I am a fifth year mechanical engineer student in the general concentration. I am originally from Seattle, Washington. I have been a shop technician in the mechanical engineering shops for 3 years and have been involved with the campus SAE chapter Cal Poly Racing. Outside of school I enjoy bikes, beer, and a competitive round of Settlers of Catan. 

Paulina Delgado

I am a second year transfer student in mechanical engineering with a general concentration from Santa Maria, California. I have been involved in many clubs over my time at Cal Poly, but found interest in this project to improve the overall quality and efficiency in craftsmen from Phillips 66. Outside of my academics and working full time, I enjoy traveling, hiking, and spending time with my two frenchies. 

Mark Sunga

I am a fifth year mechanical engineering student with a general concentration from South San Francisco, California. Outside of school, I enjoy lifting, playing basketball, video games, and skating. 

Acknowledgements

We would like to thank our advisor, Professor Lee McFarland, our contact, Jesus Gutierrez, and our sponsor, Phillips 66, for all their help through these challenging three quarters. In addition, we would like to thank all the instructors who have guided us through our time at Cal Poly. 

Our Project's Digital Poster

Problem Definition

Phillips 66’s Santa Maria Refinery hires specialized craftsmen to perform maintenance on bolted flanged joints, shown below. Sometimes, the maintenance is not always completed to refinery-specific standards. Such errors can lead to costly repairs and can even compromise worker safety. Our group has been tasked to develop a test and a test stand to evaluate a craftsperson’s ability to properly assemble bolted flanged joints. 

Flange Types

In order to test craftsmen’s knowledge of various pipefitting applications, three types of flanges were to be included on the test stand: 

                                                            Flat Face 

                                                          Raised Face

                                                      Ring Type Joint

For the flat face and raised face flanges, a gasket sits in between the flanges to create a leak-proof seal. With the ring type joint, a ring sits deep in the groove that is cut into the flange face. When the ring is compressed, a seal is made. In a setting such as a refinery, where hundreds or thousands of pipes might be running in different directions, flanges are crucial to connecting the pipes and ensuring leakage does not occur.

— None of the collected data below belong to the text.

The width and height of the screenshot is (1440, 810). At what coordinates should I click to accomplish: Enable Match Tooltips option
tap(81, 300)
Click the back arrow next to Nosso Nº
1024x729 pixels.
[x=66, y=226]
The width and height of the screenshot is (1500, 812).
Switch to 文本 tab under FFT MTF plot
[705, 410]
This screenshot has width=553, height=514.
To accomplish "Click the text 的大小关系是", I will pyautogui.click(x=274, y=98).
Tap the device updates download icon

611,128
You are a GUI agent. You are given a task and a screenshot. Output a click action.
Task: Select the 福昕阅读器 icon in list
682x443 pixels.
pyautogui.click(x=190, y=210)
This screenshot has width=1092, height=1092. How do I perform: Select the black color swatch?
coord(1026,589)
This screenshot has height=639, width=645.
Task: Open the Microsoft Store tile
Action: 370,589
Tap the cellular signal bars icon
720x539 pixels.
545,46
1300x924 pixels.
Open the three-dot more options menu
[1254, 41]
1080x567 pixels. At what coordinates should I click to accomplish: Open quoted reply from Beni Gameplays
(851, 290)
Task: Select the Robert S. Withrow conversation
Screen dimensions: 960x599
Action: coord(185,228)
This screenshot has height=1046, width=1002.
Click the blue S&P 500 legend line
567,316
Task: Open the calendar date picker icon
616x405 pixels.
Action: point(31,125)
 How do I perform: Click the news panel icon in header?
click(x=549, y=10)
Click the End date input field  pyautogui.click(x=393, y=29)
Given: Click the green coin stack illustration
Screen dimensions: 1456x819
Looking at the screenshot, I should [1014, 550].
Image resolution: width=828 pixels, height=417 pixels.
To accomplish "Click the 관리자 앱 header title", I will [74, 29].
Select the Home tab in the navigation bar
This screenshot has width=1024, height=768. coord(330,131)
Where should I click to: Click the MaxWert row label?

In addition, flanges allow for ease of disassembly and maintenance to occur. However, when maintenance does occur, improper flange alignment and torque may lead to leaks, which can lead to delays in refinery operation.

Engineering Specifications

The test stand must meet the following:

  • Test a variety of flanges – flat face, raised face, and ring type
  • Test must be completed within 15-20 minutes
  • Interface with a forklift for transportation around the refinery

The test stand must test the following:

  • Correct part selection
  • Proper lubrication
  • Correct bolt tightening pattern
  • Adequate flange alignment
  • Torque

Our project was sponsored by the Phillips 66 Santa Maria Refinery.

Bolting Patterns

It was determined that a larger flange would be required to test knowledge of bolting patterns. Following proper bolting pattern is crucial to ensuring proper flange alignment and adequate sealing, A general “star” pattern should be followed. After examining flange sizes and weights at the refinery, it was determined that the largest flange that could be safely secured to the test stand was a 12-bolt flange. 

As an example, the proper bolting pattern for a 12-bolt flange, taken from ASME PCC-1-2019, is shown below. 

Design Concept

Shown below is an early concept model.  

  • Three flanges on left – flat, raised, and ring – aim to test correct part selection and familiarity with different flanges
  • Larger flange (fourth from left) tests knowledge of bolting patterns
  • Rightmost flange tests full assembly – bolting pattern, torque, and lubrication

First Design

Shown below is the first design iteration.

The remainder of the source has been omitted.